[START Text block]
It's the one where Peter Pan remembers.  He finally remembers his past.  He remembers going to Neverland to escape from growing old.  He remembers missing his family and coming back to his window only to find that his family has moved on.  They had a new baby and had forgotten about him.  So Peter stayed in Neverland.  He visited other people.  He never wanted to grow up and face the ugly world that adults live in.

That scene where he looks in and sees his family happily playing with a new baby...I can't tell you how many times that image has flashed in my mind over the past weeks as our little rainbow grows bigger and bigger.  This is the guilt that rainbow mommies and daddies face.  It is a constant tug-of-war between my two children, both of whom I cannot physically hold...at least, not yet.  One I hope to hold soon on Earth.  The other, one day in heaven.  For now, I hold them both in my heart.

If I spend time thinking about Callie, I feel guilty that I wasn't focused on our rainbow.  Am I trying hard enough to celebrate this new and different life?  And when I focus on our rainbow, I feel guilty that Callie is being "forgotten".    Will she look in the window and feel like we moved on?  

Rationally, I know that Callie would want her mommy and daddy to be happy.  To stay frozen in time because we lost her would contradict all the things we swore to embrace because of her.  To live life, to enjoy it, to appreciate the small and precious things.  But the guilt, well, I think it's just an unavoidable part of becoming the parent of a rainbow.  It will be a life of contradictions, of comparisons, of balance...forever.  Guilt and forgiveness.
[END Text block]
* [Set exercise]: Reproduce the passage on Peter Pan and a parent's guilt, everything from "That scene where" down to "in my heart.".
[START Provided data]
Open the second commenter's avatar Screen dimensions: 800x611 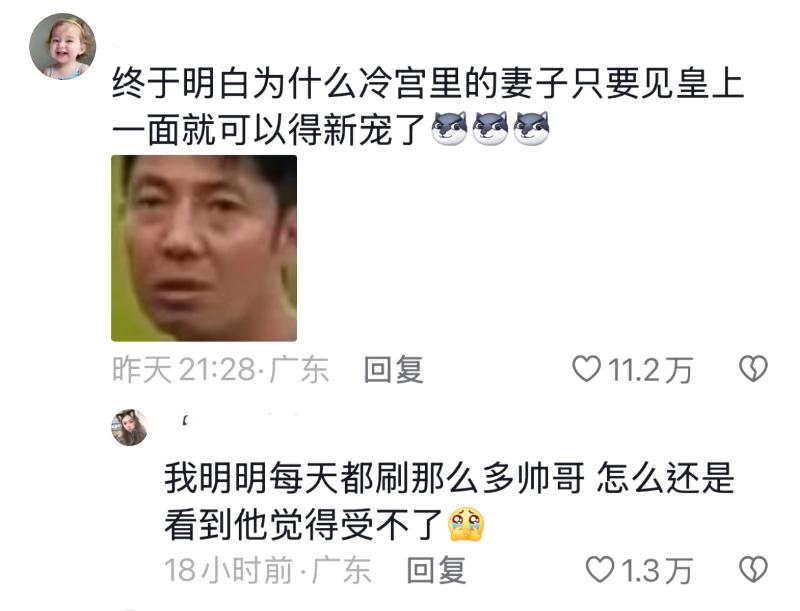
[END Provided data]
* [Answer to the exercise]:
That scene where he looks in and sees his family happily playing with a new baby...I can't tell you how many times that image has flashed in my mind over the past weeks as our little rainbow grows bigger and bigger.  This is the guilt that rainbow mommies and daddies face.  It is a constant tug-of-war between my two children, both of whom I cannot physically hold...at least, not yet.  One I hope to hold soon on Earth.  The other, one day in heaven.  For now, I hold them both in my heart.